It has been a while since I checked that but I will over the next couple of days. When I am charging I constantly switch between display screens, monitoring the cell baance voltage, amp draw and mah capacity. One other thing I have noticed with the packs is that shortly after I pulug them in for a charge the capactiy will often drop a couple of percent (eg. from 95 to 91%) before the pack capacity started increasing again. I assumed it to be a function of the charger as it went into its balance charge mode.
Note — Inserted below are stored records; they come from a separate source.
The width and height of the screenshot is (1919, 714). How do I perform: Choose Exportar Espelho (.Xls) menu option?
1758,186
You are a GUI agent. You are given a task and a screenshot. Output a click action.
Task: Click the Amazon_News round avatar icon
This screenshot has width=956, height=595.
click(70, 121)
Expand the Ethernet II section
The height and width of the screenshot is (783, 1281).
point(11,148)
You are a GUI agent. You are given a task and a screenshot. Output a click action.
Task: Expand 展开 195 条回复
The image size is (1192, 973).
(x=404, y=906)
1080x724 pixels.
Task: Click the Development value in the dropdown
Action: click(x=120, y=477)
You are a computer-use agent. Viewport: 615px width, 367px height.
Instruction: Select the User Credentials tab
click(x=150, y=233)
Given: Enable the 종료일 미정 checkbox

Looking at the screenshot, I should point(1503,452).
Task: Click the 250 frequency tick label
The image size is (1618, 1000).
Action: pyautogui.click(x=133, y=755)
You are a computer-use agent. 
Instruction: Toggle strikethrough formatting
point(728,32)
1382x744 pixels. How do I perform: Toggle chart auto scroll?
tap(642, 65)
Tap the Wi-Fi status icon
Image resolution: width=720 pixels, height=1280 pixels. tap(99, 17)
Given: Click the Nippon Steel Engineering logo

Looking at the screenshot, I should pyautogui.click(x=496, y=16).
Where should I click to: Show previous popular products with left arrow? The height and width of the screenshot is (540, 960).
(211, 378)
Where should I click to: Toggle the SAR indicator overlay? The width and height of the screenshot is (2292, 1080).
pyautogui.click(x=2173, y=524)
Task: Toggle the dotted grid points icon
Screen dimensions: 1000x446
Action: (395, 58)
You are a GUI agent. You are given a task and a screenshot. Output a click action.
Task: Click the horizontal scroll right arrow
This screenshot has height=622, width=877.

Aslo found the following in a thread relating to swordfish ESC's. I understand that Aquastar and Swrodfish are produced by the same manufacturer so I'm wondering if there are parallels between steven's observation and my own. Mine is a 90 amp ESC and he was reporting on a 120. . . I don't know the details of an n2 setup so I won't even pretend to state anything with any degree of certainty. . . I'm just curious. . . that's all

"Glad you liked it Ken. I have had great luck with them. . . . The Swordfish 120 has been outstanding. My son and I beat the hell out of a 120 this weekend in his n2 mono. He was draining a 6500 hyperion 35c pack to 5% in 170-180 seconds. Right at the rating on that esc and it went as smooth as silk. Previously we had only been able to run a Hydra 240 on that setup." (Steven Vaccaro)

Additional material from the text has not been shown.